LTRO operations are conducted via a fairly standard auction mechanism.

LTROs during the European Debt Crisis

  • LTROs became popular during the European financial crisis that began in 2008 and lasted for about three years.
  • Before the crisis hit, the ECB’s longest tender offered was just three months.
  • These LTROs amounted to just 45 billion euros that represented about 20 percent of the ECB’s overall liquidity provided.
  • As the crisis evolved, these LTROs became much longer in duration and larger in size.

Impacts of LTRO on Indian Banks and Economy

Under LTRO, RBI provides longer term (one- to three-year) loans to banks at the prevailing repo rate.

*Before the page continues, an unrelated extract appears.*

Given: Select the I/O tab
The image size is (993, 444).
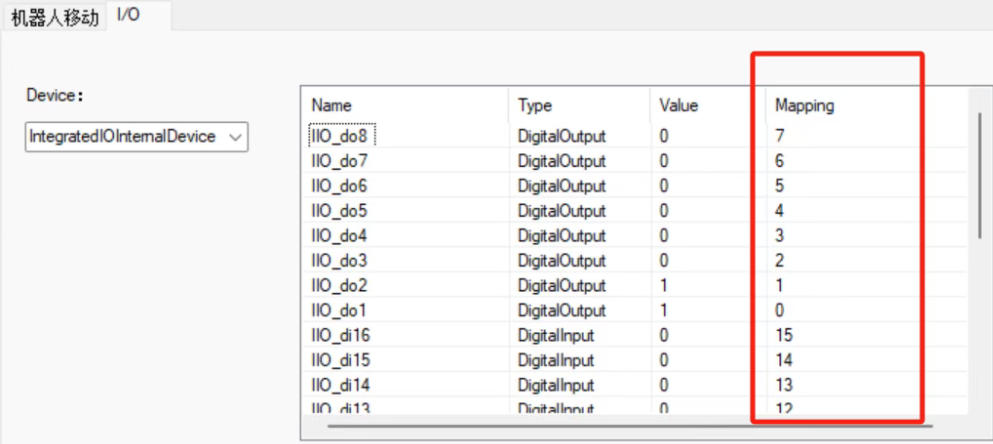Looking at the screenshot, I should [x=127, y=16].
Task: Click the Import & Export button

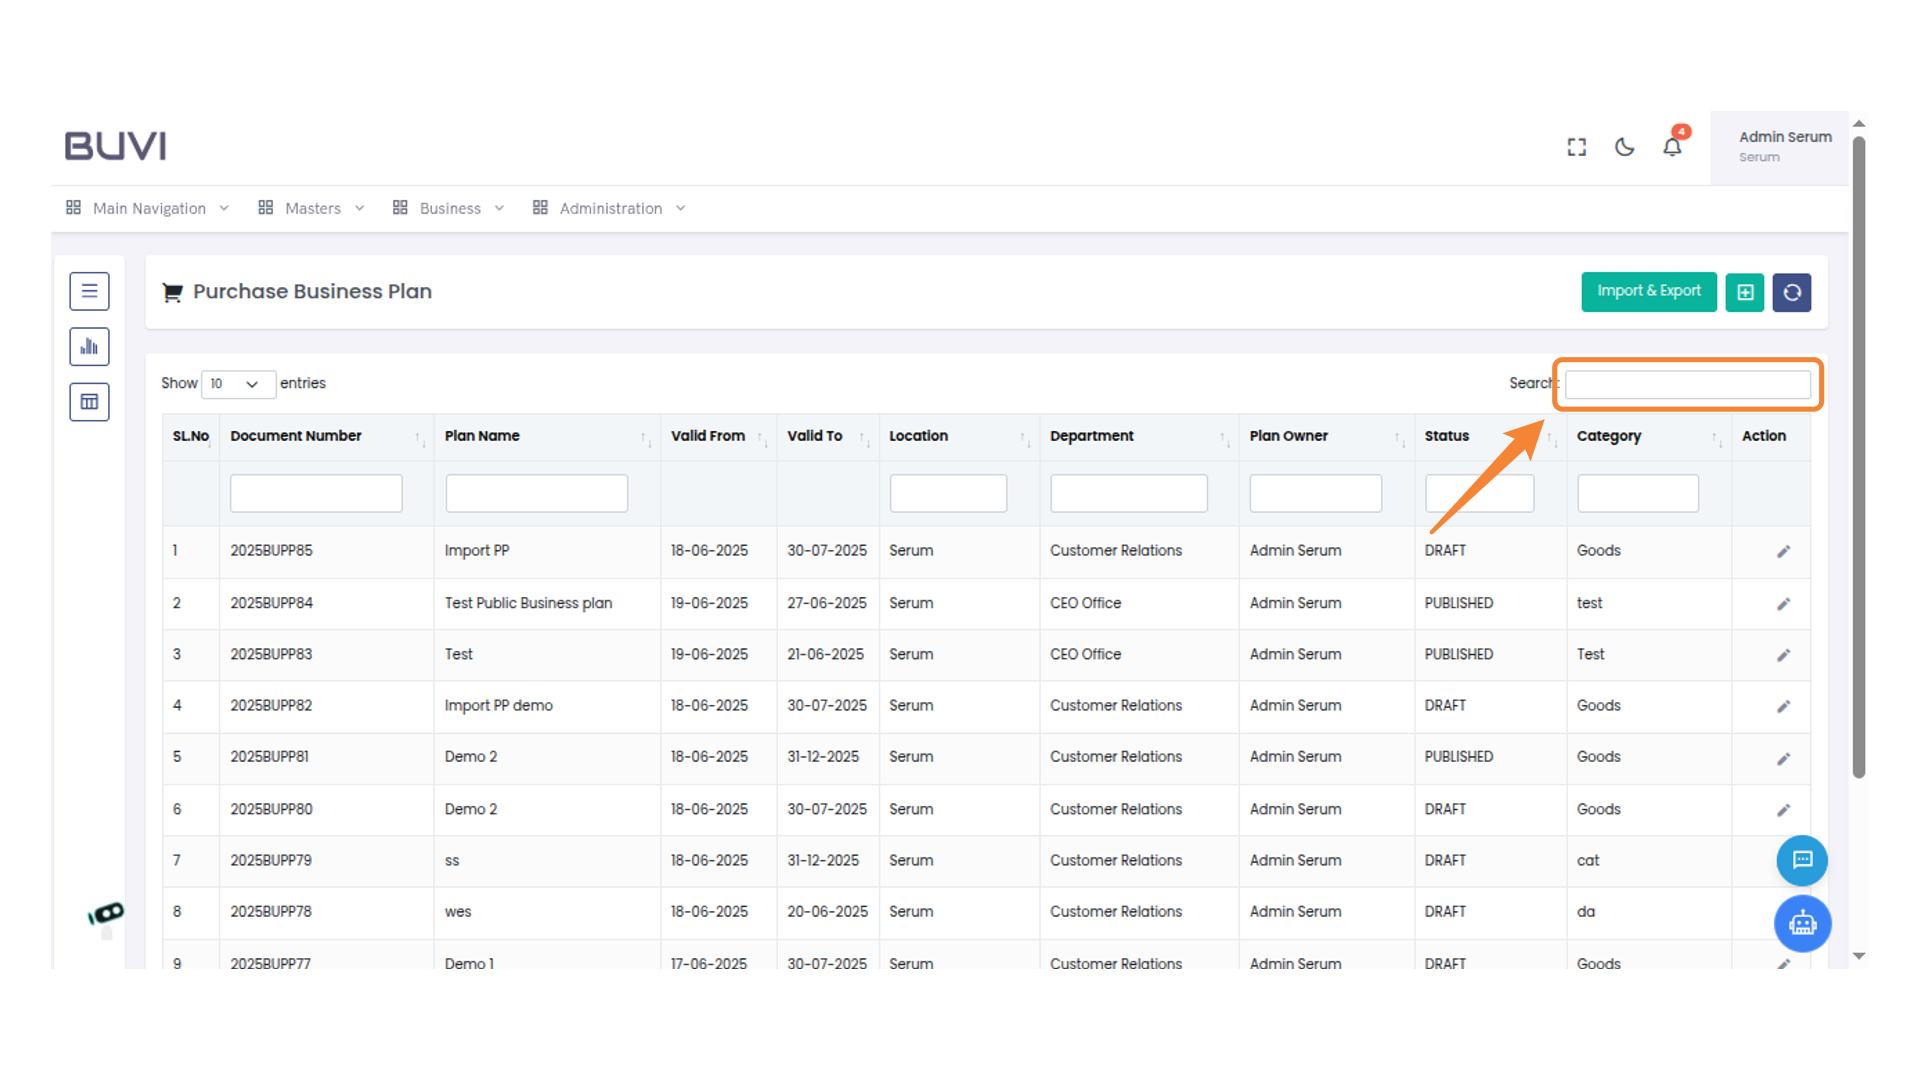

  • LTROs provide banks with access to cheaper capital from the RBI.As banks get long-term funds at lower rates, their cost of funds falls. In turn, they reduce interest rates for borrowers.
  • This may also mean lower deposit rates for savers.
  • This helps banks get funds for a longer duration as compared to the short-term (up to 28 days) liquidity provided by the RBI through other tools such as liquidity adjustment facility (LAF) and marginal standing facility (MSF)
  • The RBI believes that offering banks durable longer-term liquidity at the repo rate (5.15 per cent), can help them lower the rates they charge on retail and industrial loans, while maintaining their margins. This, in turn, encourages them to lend more and spur economic activity.
  • They can also invest these long-term funds in assets that yield better returns to improve profitability.
  • Also, as banks provide government securities as collateral, the demand for such government bonds increases and helps in lowering yield.
  • The LTRO will also help bring down the yields for shorter-term securities (in the 1-3-year tenor) in the bond market.
  • LTRO helps RBI ensure that banks reduce their marginal cost of funds-based lending rate, without reducing policy rates.
  • LTRO also showed the market that RBI will not only rely on revising repo rates and conducting open market operations for its monetary policy, but also use new tools to achieve its intended objectives.
  • RBI intends to conduct these LTROs to improve transmission of earlier rate cuts within the economy.